IPLD Schema Definitions:

type TupleAsMap {string:any} representation listpairs

type IPLDMapAsWit union {
  | Record {string:any}
  | Variant {string:any}
  | List TupleAsMap
} representation kinded

type WitAsIpldMap union {
  | Record {string:any}
  | Variant {string:any}
  | List TupleAsMap
} representation kinded

WIT Options

This section outlines the translation process between WIT option runtime values (of type option) and various IPLD values. An option can be interpreted as either a Ipld::Null or of any other IPLD value.

• IPLD to WIT Translation

  When a WIT function expects an option as input, an Ipld::Null value is mapped to the None/Unit case for a WIT option. Otherwise, any other IPLD value will be mapped to its matching WIT runtime value directly.

  Example:

  export fn: func(a: option<s32>) -> option<s32>;
  

  • Some case:

    • Json Input:

      {
        "args": [1]
      }
      

  • None case:

    • Json Input:

      {
        "args": [null]
      }
      

  1 is converted into an Ipld::Integer, which is then translated and passed into fn as an integer argument (s32), as the Some case of the option.

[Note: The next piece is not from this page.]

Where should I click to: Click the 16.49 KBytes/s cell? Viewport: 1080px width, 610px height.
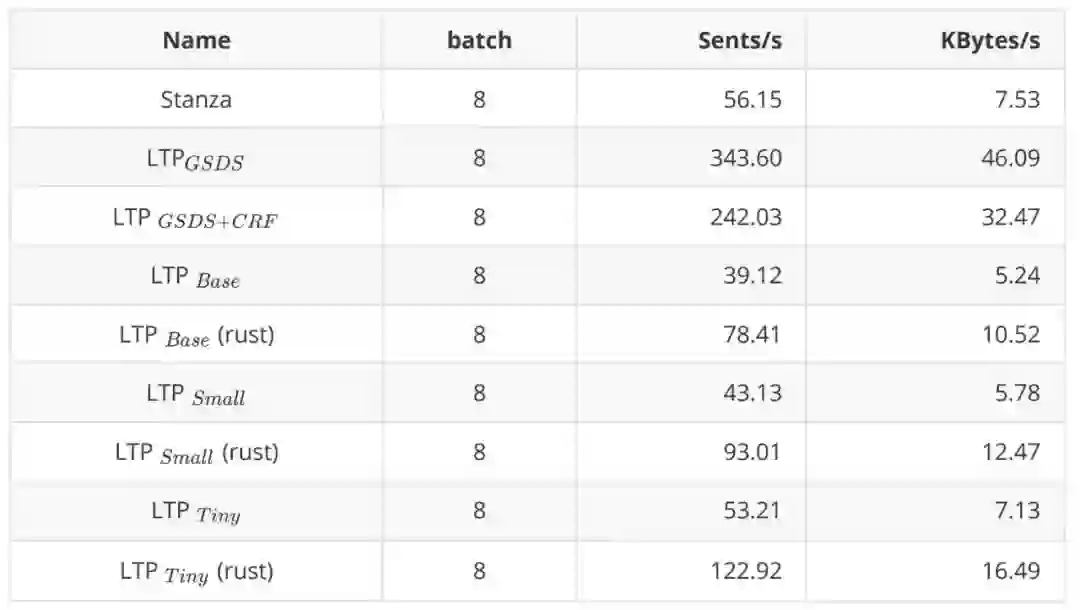point(1010,571)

  null is converted into an Ipld::Null, which is then translated and passed into fn as a None/Unit case of the option (i.e. no value in WIT).

  Essentially, you can view this as Ipld::Any being the Some case and Ipld::Null being the None case.

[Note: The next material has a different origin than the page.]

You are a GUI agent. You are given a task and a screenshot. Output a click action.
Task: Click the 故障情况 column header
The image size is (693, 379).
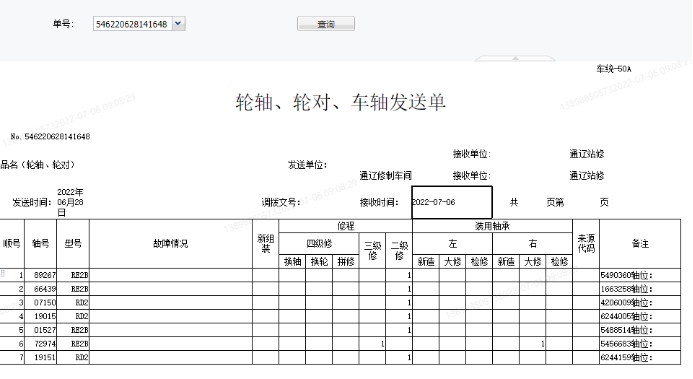point(171,243)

• WIT to IPLD Translation:

  Conversely, when an option value is returned from a WIT function, it can be translated back into an Ipld::Null value if it's the None/Unit case, or any other IPLD value if it's the Some case.

IPLD Schema Definitions:

type IpldAsWitOption union {
  | Some any
  | None
} representation kinded

type WitAsIpldOption union {
  | Some any
  | None
} representation kinded

WIT Results

This section outlines the translation process between WIT result runtime values (of type result) and various IPLD values. We treat result as Left/Right either types over an Ipld::List of two elements.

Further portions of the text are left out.